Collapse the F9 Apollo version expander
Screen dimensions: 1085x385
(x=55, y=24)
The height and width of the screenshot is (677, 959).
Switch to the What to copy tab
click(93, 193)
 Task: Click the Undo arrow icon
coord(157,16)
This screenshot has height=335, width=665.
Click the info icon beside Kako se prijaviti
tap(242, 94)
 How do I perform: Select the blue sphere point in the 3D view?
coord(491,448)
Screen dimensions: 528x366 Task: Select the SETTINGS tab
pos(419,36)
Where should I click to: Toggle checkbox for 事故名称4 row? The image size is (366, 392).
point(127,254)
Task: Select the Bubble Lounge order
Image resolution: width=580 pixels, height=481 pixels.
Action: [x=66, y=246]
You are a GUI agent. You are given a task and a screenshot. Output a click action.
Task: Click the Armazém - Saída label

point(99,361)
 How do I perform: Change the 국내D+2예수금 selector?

* * *

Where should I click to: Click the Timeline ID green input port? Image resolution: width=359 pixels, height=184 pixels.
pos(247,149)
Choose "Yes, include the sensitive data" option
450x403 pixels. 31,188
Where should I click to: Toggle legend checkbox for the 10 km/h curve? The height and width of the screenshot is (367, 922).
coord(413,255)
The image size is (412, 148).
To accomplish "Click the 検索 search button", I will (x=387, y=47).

...

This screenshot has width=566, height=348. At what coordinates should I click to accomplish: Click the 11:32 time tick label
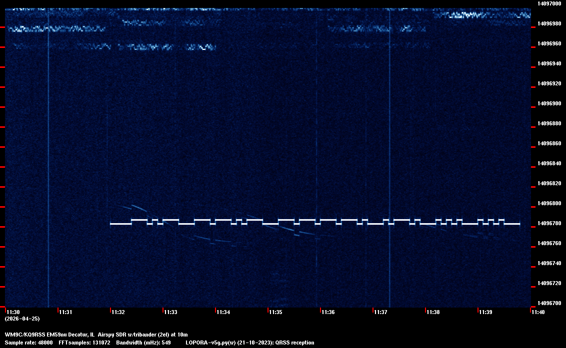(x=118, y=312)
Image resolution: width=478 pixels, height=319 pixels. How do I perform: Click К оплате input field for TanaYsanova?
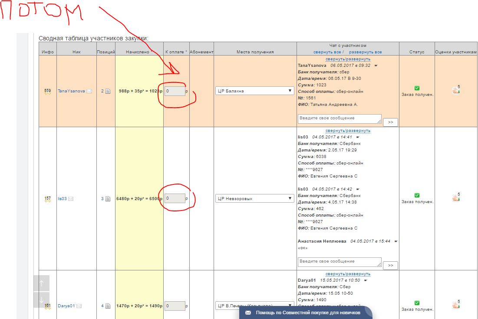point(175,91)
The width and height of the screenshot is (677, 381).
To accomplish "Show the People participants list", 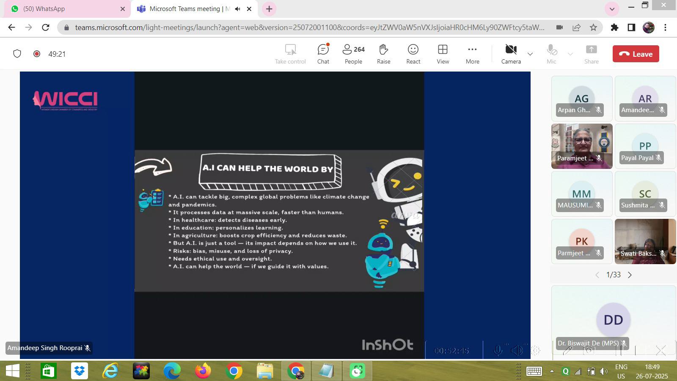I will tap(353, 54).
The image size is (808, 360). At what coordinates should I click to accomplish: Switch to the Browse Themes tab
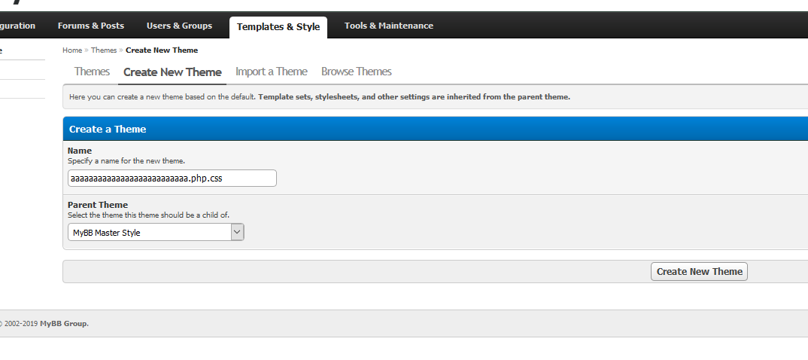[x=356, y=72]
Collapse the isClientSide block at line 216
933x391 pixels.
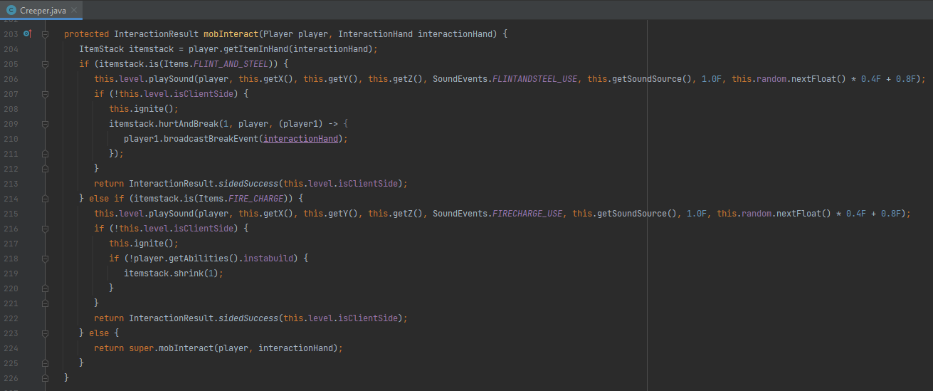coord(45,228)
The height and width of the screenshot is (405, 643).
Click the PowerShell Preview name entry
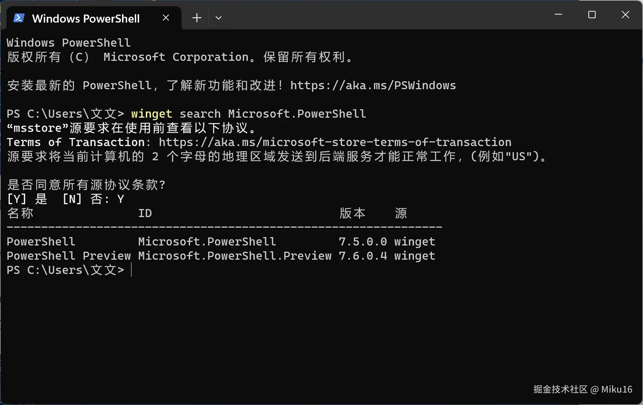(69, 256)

**Brief:** Note each line above that holds "Collapse", then copy all of them.

**Result below:**
Collapse the F9 Apollo version expander
Collapse the isClientSide block at line 216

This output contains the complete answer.